Dr. Yongxin Deng.Dr. Yongxin Deng, was chosen to receive the 2007 College of Arts and Sciences Outstanding Faculty Award for Research. Dr. Deng will be recognized at the Arts & Sciences Spring Awards Ceremony on April 30

Dr. Deng has published five peer-reviewed articles in international-level academic journals, with two more accepted for publication March 27, 2007. He has co-authored two book chapters, and has given five conference presentations, including co-presenting the keynote presentation at the International Symposium on Terrain Analysis and Digital Terrain Modeling in Nanjing, China.

Dr. Deng is rapidly emerging as an internationally recognized expert and paradigm builder in the field of digital terrain analysis. Specifically related to this emergence, he has:

  1. Authored (as the first author) the “terrain analysis” chapter for Handbook of Geographic Information Science (2007), whose chapter authors are disciplinary or sub-disciplinary academic leaders in Geographic Information Science.
  2. Co-authored the “terrain analysis” entry for Encyclopedia of Geographic Information Science, another major GIS tool-book that is currently in press.
  3. Co-authored the keynote speech (and article) for First International Symposium on Terrain Analysis and Digital Terrain Modeling.
  4. Authored a review paper defining recent paradigm evolution of digital terrain analysis. This paper, for the first time in the literature, evaluates digital terrain analysis progresses in the past 10+ years primarily from an ontological perspective, and secondarily from a methodological perspective. The paper will be sent to the peer-reviewed international journal Progress in Physical Geography for publication.

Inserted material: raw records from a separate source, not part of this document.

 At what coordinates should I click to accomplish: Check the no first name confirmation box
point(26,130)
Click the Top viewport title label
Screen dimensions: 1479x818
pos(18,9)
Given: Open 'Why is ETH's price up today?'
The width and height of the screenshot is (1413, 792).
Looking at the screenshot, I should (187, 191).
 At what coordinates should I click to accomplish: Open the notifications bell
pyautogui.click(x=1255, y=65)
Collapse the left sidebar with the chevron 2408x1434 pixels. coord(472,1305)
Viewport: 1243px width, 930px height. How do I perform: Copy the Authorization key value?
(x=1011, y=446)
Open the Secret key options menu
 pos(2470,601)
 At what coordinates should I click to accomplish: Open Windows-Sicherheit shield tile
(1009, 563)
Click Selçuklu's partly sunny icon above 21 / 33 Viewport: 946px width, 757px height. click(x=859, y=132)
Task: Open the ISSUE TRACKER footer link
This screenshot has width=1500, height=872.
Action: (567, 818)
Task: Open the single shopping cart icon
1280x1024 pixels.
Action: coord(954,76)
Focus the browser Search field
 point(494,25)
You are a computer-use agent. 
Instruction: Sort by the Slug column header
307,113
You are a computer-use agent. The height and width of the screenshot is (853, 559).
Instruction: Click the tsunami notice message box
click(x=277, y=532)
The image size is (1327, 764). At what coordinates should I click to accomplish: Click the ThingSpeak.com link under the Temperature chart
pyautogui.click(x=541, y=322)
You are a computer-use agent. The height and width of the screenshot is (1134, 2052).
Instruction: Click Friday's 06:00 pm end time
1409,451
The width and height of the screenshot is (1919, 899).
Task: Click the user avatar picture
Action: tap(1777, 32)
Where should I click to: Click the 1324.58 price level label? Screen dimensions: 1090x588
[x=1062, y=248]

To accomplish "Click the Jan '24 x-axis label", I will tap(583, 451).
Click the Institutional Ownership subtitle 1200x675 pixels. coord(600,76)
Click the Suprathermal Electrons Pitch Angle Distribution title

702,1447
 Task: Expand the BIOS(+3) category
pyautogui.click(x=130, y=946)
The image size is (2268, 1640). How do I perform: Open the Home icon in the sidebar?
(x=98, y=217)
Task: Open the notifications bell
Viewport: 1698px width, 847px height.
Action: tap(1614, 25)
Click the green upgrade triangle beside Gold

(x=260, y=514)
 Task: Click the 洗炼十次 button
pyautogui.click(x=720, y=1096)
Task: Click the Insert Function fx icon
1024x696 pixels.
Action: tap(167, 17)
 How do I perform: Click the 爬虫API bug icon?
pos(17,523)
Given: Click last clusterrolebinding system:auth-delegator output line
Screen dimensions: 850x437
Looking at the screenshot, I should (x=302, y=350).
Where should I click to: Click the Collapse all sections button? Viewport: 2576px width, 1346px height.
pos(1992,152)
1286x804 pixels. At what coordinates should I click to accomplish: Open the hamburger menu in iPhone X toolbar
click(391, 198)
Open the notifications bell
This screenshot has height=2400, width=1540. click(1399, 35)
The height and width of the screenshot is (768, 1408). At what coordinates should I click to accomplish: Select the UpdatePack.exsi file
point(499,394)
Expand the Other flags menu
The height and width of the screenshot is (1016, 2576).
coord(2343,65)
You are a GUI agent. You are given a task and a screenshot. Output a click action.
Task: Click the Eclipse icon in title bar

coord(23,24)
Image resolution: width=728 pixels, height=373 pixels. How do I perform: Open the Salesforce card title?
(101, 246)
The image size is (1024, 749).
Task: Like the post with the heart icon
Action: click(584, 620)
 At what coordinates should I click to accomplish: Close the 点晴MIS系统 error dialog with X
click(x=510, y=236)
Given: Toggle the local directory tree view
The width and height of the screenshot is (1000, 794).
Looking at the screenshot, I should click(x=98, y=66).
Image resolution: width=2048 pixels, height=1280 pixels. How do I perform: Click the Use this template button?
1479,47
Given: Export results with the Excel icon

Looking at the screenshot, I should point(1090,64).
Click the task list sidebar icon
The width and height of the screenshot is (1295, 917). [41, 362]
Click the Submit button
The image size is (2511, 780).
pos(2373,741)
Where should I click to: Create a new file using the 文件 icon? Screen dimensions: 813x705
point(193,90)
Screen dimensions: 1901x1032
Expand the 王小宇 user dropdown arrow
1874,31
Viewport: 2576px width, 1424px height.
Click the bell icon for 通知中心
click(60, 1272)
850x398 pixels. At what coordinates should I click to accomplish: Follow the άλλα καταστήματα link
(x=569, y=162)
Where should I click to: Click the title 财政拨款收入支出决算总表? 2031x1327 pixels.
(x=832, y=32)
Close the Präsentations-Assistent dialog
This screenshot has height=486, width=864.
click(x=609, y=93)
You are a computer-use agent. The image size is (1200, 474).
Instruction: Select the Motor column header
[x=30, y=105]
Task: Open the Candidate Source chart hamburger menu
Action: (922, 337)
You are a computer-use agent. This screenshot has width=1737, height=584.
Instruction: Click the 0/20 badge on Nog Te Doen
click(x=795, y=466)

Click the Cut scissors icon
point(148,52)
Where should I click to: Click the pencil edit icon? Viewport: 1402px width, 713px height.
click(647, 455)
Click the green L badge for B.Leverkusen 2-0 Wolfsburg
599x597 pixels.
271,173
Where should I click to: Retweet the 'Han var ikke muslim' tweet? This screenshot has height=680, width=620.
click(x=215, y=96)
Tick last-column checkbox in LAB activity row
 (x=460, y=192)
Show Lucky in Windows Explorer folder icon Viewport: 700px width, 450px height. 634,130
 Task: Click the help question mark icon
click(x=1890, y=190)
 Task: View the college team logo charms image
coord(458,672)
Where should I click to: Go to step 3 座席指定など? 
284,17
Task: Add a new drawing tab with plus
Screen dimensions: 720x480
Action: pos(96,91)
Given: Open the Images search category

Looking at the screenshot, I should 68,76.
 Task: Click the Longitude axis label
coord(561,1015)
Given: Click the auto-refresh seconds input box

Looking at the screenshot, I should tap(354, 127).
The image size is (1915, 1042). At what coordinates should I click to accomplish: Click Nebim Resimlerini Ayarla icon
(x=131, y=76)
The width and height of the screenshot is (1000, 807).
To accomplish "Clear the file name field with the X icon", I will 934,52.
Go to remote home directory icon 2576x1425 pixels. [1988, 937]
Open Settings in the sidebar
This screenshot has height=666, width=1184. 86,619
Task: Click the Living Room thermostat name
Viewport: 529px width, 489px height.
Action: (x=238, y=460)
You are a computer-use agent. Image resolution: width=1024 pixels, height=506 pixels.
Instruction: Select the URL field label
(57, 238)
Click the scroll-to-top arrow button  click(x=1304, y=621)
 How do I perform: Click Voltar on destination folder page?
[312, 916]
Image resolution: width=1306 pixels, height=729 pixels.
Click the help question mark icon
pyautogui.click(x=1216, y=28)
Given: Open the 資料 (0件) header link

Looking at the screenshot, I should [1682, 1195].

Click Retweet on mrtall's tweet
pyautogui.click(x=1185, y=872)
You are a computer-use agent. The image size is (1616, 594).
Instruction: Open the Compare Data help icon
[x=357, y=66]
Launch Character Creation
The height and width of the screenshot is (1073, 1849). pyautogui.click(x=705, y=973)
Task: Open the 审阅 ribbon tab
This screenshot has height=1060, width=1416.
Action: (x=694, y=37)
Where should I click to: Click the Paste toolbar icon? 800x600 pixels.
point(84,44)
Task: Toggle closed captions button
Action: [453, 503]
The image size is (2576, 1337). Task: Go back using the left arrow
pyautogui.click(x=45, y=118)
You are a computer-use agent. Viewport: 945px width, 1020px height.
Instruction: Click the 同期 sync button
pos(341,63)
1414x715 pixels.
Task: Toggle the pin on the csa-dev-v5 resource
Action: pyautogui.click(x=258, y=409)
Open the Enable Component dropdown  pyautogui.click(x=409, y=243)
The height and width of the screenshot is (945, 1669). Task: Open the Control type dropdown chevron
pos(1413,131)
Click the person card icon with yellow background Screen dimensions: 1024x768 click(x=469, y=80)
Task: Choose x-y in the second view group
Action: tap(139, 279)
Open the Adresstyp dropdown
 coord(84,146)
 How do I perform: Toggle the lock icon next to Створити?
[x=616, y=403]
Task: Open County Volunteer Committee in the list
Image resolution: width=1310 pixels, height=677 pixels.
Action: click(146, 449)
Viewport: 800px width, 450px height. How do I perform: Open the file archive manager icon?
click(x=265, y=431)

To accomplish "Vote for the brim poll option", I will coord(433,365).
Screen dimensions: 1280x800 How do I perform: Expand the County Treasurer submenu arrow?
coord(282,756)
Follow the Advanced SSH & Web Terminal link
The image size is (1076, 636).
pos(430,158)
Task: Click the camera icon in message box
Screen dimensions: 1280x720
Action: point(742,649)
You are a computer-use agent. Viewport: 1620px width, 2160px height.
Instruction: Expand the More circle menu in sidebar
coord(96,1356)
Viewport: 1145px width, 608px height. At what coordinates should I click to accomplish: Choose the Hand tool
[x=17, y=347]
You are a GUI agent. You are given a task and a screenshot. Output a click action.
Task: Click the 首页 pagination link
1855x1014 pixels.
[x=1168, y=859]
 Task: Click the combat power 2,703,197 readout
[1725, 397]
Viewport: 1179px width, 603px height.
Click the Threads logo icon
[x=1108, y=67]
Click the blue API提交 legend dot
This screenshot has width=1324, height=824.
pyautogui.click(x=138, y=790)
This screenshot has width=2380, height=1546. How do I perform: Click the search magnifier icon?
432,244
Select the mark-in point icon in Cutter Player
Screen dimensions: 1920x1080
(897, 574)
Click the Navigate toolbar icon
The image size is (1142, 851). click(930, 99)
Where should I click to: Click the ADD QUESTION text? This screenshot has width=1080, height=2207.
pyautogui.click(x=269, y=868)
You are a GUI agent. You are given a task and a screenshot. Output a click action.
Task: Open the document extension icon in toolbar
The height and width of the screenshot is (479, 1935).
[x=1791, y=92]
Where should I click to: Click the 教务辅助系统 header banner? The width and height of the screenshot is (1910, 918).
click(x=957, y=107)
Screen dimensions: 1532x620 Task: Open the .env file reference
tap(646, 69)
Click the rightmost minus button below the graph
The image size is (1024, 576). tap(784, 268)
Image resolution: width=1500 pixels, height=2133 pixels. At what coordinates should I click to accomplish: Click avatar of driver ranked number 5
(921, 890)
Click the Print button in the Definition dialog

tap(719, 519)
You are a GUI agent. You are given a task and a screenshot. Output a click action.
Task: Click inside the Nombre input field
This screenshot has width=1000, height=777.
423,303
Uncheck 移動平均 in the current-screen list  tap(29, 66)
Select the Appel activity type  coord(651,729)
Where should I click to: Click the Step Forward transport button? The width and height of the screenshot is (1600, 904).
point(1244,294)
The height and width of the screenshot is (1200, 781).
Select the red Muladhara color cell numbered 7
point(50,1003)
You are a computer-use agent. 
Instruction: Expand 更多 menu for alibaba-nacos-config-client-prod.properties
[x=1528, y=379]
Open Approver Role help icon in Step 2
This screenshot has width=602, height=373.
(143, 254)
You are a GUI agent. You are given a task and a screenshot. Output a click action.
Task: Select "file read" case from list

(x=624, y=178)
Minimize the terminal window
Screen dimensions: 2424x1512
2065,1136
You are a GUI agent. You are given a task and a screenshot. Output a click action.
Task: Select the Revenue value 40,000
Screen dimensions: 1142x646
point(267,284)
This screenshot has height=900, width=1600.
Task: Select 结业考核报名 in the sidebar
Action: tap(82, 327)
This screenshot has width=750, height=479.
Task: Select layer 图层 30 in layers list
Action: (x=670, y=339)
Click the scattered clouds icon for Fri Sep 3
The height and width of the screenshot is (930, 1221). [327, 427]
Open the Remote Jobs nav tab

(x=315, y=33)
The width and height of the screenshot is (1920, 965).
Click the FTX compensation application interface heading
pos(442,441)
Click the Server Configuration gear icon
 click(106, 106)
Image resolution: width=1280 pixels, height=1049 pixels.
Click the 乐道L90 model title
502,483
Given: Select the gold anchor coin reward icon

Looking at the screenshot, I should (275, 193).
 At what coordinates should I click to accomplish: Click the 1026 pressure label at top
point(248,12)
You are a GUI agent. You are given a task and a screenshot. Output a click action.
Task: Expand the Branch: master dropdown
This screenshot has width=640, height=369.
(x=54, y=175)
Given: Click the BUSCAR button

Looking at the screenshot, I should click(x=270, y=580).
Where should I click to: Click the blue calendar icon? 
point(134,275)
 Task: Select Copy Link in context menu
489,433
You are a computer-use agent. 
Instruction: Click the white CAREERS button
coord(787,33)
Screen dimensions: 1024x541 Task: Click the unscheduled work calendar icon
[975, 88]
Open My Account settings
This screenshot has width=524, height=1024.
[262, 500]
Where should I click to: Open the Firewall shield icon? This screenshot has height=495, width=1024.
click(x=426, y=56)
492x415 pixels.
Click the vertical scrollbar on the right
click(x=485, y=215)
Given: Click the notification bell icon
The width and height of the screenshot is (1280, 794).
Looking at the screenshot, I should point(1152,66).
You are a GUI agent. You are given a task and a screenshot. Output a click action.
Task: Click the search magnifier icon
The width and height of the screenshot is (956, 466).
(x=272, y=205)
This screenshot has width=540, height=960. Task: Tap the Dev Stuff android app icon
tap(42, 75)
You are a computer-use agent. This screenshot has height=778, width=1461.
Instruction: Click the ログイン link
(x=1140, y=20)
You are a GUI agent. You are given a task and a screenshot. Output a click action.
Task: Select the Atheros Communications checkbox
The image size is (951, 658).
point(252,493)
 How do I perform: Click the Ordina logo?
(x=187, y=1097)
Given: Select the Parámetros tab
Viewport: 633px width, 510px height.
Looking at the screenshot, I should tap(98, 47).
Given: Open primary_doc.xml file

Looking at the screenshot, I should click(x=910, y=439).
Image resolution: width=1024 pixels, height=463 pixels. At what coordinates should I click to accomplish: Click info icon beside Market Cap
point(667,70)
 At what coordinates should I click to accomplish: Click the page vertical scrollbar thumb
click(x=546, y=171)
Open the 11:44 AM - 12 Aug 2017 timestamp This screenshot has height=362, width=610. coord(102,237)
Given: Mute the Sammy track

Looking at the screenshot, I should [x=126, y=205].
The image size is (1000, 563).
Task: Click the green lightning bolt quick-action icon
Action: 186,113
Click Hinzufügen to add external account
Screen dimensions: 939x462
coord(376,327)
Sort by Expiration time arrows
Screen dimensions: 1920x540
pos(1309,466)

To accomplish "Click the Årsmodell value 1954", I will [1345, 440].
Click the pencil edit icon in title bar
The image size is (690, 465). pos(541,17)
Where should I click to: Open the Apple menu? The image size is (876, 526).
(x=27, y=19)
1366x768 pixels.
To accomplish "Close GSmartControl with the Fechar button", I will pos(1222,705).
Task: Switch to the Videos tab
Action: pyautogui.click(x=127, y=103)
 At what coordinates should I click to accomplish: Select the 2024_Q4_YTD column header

Dr. Deng’s recent research has made outstanding scientific contributions to the GIS (Geographic Information Science) community. This statement can be evaluated from the following five perspectives:

    • His work addressed the difficult but fundamental topic of “scale” in GIS and geography. He defined how environmental variables and their relationships may vary with scale in a terrain analysis context, and how such variability is landscape dependent. The research findings can guide future efforts in approaching the scale issue in a wider GIS and environmental modeling community. This part of research is published in the International Journal of Geographical Information Science (the leading international journal in the field of GIS) and Remote Sensing of Environment (the leading international journal in the field of remote sensing).
    • His work in mapping mountain peaks described an approach that can combine four difficult characteristics of many geographic objects: their boundaries may be fuzzy, their internal contents may not be homogeneous, their definitions may be uncertain because people use different criteria, and their existence is of multiple spatial scales. These difficulties have rarely been addressed in the same study, which make this work valuable for the mapping of not only peaks, but also other geographic objects and concepts. This work was just accepted for publication by the International Journal of Geographical Information Science.
    • His recent research addressed a few issues that are fundamental for the understanding of vegetation-topography relations: scale dependency, seasonal variability, and importance of observing individual properties. He took a multi-scale and property-specific approach to define the role of mountain topography in the formation and seasonal change of vegetation patterns. This study is special for three reasons. Firstly, it—for the first time in the literature—defined how the topography effect on vegetation may shift with seasons (this role has usually been taken as static in previous understandings). Secondly, it found that studying individual plant and topographic properties was a better way of observing many of the topography-vegetation relationships, different from the conventional way of studying vegetation composition and species distributions. And thirdly, he found that the topography-vegetation correlations are more obvious at coarse spatial scales, and a multi-scale and across-scale approach should be employed. This part of work was published in Remote Sensing of Environment and presented at the annual meeting of the Association of American Geographers.
    • He is the first person that explicitly evaluated the subjective factor in selecting attributes and assigning attribute weights for environmental analysis. This part of research has been published in Annals of Association of American Geographers, the flagship journal in the discipline of Geography with the widest geography readerships, and on Earth Surface Processes and Landforms, a major international journal in geomorphology.
    • Dr. Deng’s recent research efforts have been in constructing linkages between environmental properties that are described in different disciplines. This can be represented by the completion of a recent study (and manuscript) that extended the observed vegetation-topography relationships to the definition of the thermal south (which is not geographic south in most places) in mountains. This research necessarily spans between terrain analysis, vegetation science, and climatology, and will be sent to Agricultural and Forest Meteorology for publication consideration.